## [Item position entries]
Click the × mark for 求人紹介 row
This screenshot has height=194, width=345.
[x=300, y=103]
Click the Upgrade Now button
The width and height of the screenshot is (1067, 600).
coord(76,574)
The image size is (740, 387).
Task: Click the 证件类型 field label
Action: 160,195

## [PROBLEM DESCRIPTION]
Rewrite all the rows above, putting "symbol" in place of "mark" and leaving everything else unchanged.

## [TASK ANSWER]
Click the × symbol for 求人紹介 row
This screenshot has height=194, width=345.
[x=300, y=103]
Click the Upgrade Now button
The width and height of the screenshot is (1067, 600).
coord(76,574)
The image size is (740, 387).
Task: Click the 证件类型 field label
Action: 160,195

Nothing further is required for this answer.